= Brontekst =
Uitspraak 200204833/1


Volledige tekst

200204833/1.
Datum uitspraak: 2 juli 2003

AFDELING
BESTUURSRECHTSPRAAK

Uitspraak op het hoger beroep van:

[appellant], wonend te [woonplaats]

tegen de uitspraak van de rechtbank te Utrecht van 17 juli 2002 in het geding tussen:

appellant

en

het college van burgemeester en wethouders van Utrecht.

1. Procesverloop

Bij besluit van 12 december 2000, medegedeeld bij brief van 15 december 2000, heeft het college van burgemeester en wethouders van Utrecht (hierna: het college) een verzoek van de Stichting Militair Erfgoed (hierna: de Stichting) om de Duitse bunker aan het Servaasbolwerk 18 te Utrecht (hierna: de bunker) aan te wijzen als beschermd gemeentelijk monument, afgewezen.

Bij besluit van 19 april 2001 heeft het college het daartegen door de Stichting gemaakte bezwaar gegrond verklaard en de bunker alsnog als beschermd gemeentelijk monument aangewezen.

= Opgeslagen gegevens =
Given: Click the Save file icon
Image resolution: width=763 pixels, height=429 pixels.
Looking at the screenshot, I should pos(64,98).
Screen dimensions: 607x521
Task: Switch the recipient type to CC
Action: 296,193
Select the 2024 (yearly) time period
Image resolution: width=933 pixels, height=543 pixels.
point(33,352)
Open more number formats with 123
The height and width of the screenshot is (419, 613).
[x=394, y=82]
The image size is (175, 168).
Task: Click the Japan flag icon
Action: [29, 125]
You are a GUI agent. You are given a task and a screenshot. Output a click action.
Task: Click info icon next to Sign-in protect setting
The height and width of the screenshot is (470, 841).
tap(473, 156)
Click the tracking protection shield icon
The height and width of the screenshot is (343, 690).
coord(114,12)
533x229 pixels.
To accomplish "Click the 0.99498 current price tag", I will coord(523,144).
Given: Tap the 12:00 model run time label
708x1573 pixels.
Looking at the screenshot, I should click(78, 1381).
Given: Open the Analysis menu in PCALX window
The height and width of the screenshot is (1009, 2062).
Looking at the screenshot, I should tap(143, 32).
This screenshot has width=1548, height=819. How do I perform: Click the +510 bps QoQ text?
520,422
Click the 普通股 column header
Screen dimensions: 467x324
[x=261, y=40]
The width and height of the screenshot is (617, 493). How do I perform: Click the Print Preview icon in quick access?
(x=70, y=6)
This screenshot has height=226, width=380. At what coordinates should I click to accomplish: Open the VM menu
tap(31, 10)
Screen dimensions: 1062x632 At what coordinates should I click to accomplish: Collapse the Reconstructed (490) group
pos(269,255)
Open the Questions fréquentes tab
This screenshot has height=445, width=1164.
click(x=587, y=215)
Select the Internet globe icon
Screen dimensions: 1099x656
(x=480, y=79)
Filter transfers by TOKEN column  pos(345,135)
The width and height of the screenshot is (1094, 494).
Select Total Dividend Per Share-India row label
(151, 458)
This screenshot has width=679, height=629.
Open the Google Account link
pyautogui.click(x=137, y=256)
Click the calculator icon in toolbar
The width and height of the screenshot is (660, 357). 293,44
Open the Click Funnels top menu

= Opdrachten =
**a.** Beantwoord de volgende vragen over de uitspraak over de Utrechtse bunker, elk antwoord op een eigen regel met dezelfde markering:
(i) Op welke datum werd de uitspraak gedaan?
(ii) Welke rechtbank deed de uitspraak waartegen hoger beroep werd ingesteld, en op welke datum?
(iii) Op welke datum verklaarde het college het bezwaar van de Stichting gegrond?
**b.** Breid de uitspraak over de Utrechtse bunker uit met een vervolg op de laatste zin.
De regels komen uit een andere bron dan de uitspraak over de Utrechtse bunker.

= Antwoorden =
**a.**
(i) Op 2 juli 2003.
(ii) De rechtbank te Utrecht, op 17 juli 2002.
(iii) Op 19 april 2001.

**b.**
Bij uitspraak van 17 juli 2002, verzonden op 24 juli 2002, heeft de rechtbank te Utrecht (hierna: de rechtbank) het daartegen door appellant ingestelde beroep niet-ontvankelijk verklaard. Deze uitspraak is aangehecht.

Tegen deze uitspraak heeft appellant bij brief, bij de Raad van State ingekomen op 4 september 2002, hoger beroep ingesteld. Deze brief is aangehecht.

Bij brief van 7 oktober 2002 heeft het college van antwoord gediend.

De Afdeling heeft de zaak ter zitting aan de orde gesteld op 12 juni 2003. Partijen zijn niet verschenen. Appellant heeft de Afdeling van zijn afwezigheid ter zitting op de hoogte gesteld.

2. Overwegingen

2.1. De Afdeling komt in navolging van de rechtbank en, te meer nu appellant in hoger beroep terzake geen gronden heeft aangevoerd, met overneming van haar overwegingen dienaangaande niet tot een ander oordeel dan dat het belang van appellant niet rechtstreeks betrokken is bij het bestreden besluit tot aanwijzing als beschermd gemeentelijk monument van de bunker nu hij terzake geen zakelijk gerechtigde is, doch slechts in een contractuele relatie staat tot de eigenaar ervan. De rechtbank heeft dan ook terecht en op goede gronden appellant niet als belanghebbende, als bedoeld in artikel 1:2, eerste lid, van de Algemene wet bestuursrecht, aangemerkt.

2.2. Het hoger beroep is ongegrond. De aangevallen uitspraak dient te worden bevestigd.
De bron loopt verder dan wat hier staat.